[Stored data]
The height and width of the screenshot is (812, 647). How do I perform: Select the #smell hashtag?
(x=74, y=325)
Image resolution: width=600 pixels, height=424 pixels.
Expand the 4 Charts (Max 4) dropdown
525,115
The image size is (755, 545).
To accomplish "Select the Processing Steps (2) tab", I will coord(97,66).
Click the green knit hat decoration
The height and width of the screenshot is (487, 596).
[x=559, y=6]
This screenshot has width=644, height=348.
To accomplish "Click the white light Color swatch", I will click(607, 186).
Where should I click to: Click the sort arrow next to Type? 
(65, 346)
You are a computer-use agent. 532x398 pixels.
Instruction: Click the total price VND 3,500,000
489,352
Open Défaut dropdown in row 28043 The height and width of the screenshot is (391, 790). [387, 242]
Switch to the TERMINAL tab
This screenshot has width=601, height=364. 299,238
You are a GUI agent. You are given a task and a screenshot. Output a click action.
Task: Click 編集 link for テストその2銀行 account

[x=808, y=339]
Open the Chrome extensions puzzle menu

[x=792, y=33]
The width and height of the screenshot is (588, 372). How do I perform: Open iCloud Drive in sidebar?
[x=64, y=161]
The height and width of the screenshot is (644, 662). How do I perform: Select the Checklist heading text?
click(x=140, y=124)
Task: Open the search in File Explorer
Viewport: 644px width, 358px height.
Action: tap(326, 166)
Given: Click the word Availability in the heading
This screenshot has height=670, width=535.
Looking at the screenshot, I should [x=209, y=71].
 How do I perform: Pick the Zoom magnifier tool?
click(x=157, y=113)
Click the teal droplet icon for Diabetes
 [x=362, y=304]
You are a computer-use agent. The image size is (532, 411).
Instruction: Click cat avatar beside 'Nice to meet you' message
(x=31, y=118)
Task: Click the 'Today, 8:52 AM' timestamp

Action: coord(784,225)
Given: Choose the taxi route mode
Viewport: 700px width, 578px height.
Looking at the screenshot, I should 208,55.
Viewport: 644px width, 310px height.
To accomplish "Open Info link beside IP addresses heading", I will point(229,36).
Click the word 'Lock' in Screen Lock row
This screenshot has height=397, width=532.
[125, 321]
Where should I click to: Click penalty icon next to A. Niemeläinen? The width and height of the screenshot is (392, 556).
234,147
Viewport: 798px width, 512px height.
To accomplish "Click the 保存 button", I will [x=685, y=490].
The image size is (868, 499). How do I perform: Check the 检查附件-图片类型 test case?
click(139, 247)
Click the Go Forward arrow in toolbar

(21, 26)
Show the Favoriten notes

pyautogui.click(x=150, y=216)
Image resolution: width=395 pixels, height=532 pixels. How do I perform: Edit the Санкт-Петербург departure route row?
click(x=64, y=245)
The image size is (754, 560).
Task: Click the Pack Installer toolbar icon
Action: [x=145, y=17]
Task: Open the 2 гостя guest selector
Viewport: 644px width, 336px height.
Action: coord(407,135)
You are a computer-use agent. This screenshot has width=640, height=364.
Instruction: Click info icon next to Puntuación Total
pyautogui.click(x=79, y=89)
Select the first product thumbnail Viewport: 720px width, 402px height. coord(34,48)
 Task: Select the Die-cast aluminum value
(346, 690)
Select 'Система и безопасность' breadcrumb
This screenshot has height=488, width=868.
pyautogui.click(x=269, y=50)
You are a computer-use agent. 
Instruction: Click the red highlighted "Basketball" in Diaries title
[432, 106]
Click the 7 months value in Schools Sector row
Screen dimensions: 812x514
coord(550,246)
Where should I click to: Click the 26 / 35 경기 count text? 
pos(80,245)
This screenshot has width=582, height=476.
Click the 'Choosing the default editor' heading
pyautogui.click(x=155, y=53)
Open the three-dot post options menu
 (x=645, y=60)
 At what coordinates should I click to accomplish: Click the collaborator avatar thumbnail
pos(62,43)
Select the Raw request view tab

_What is being asked_
Down to the final line, the data above must be copied exactly.

_Answer area_
The height and width of the screenshot is (812, 647). How do I perform: Select the #smell hashtag?
(x=74, y=325)
Image resolution: width=600 pixels, height=424 pixels.
Expand the 4 Charts (Max 4) dropdown
525,115
The image size is (755, 545).
To accomplish "Select the Processing Steps (2) tab", I will coord(97,66).
Click the green knit hat decoration
The height and width of the screenshot is (487, 596).
[x=559, y=6]
This screenshot has width=644, height=348.
To accomplish "Click the white light Color swatch", I will click(607, 186).
Where should I click to: Click the sort arrow next to Type? 
(65, 346)
You are a computer-use agent. 532x398 pixels.
Instruction: Click the total price VND 3,500,000
489,352
Open Défaut dropdown in row 28043 The height and width of the screenshot is (391, 790). [387, 242]
Switch to the TERMINAL tab
This screenshot has width=601, height=364. 299,238
You are a GUI agent. You are given a task and a screenshot. Output a click action.
Task: Click 編集 link for テストその2銀行 account

[x=808, y=339]
Open the Chrome extensions puzzle menu

[x=792, y=33]
The width and height of the screenshot is (588, 372). How do I perform: Open iCloud Drive in sidebar?
[x=64, y=161]
The height and width of the screenshot is (644, 662). How do I perform: Select the Checklist heading text?
click(x=140, y=124)
Task: Open the search in File Explorer
Viewport: 644px width, 358px height.
Action: tap(326, 166)
Given: Click the word Availability in the heading
This screenshot has height=670, width=535.
Looking at the screenshot, I should [x=209, y=71].
 How do I perform: Pick the Zoom magnifier tool?
click(x=157, y=113)
Click the teal droplet icon for Diabetes
 [x=362, y=304]
You are a computer-use agent. The image size is (532, 411).
Instruction: Click cat avatar beside 'Nice to meet you' message
(x=31, y=118)
Task: Click the 'Today, 8:52 AM' timestamp

Action: coord(784,225)
Given: Choose the taxi route mode
Viewport: 700px width, 578px height.
Looking at the screenshot, I should 208,55.
Viewport: 644px width, 310px height.
To accomplish "Open Info link beside IP addresses heading", I will point(229,36).
Click the word 'Lock' in Screen Lock row
This screenshot has height=397, width=532.
[125, 321]
Where should I click to: Click penalty icon next to A. Niemeläinen? The width and height of the screenshot is (392, 556).
234,147
Viewport: 798px width, 512px height.
To accomplish "Click the 保存 button", I will [x=685, y=490].
The image size is (868, 499). How do I perform: Check the 检查附件-图片类型 test case?
click(139, 247)
Click the Go Forward arrow in toolbar

(21, 26)
Show the Favoriten notes

pyautogui.click(x=150, y=216)
Image resolution: width=395 pixels, height=532 pixels. How do I perform: Edit the Санкт-Петербург departure route row?
click(x=64, y=245)
The image size is (754, 560).
Task: Click the Pack Installer toolbar icon
Action: [x=145, y=17]
Task: Open the 2 гостя guest selector
Viewport: 644px width, 336px height.
Action: coord(407,135)
You are a computer-use agent. This screenshot has width=640, height=364.
Instruction: Click info icon next to Puntuación Total
pyautogui.click(x=79, y=89)
Select the first product thumbnail Viewport: 720px width, 402px height. coord(34,48)
 Task: Select the Die-cast aluminum value
(346, 690)
Select 'Система и безопасность' breadcrumb
This screenshot has height=488, width=868.
pyautogui.click(x=269, y=50)
You are a computer-use agent. 
Instruction: Click the red highlighted "Basketball" in Diaries title
[432, 106]
Click the 7 months value in Schools Sector row
Screen dimensions: 812x514
coord(550,246)
Where should I click to: Click the 26 / 35 경기 count text? 
pos(80,245)
This screenshot has width=582, height=476.
Click the 'Choosing the default editor' heading
pyautogui.click(x=155, y=53)
Open the three-dot post options menu
 (x=645, y=60)
 At what coordinates should I click to accomplish: Click the collaborator avatar thumbnail
pos(62,43)
Select the Raw request view tab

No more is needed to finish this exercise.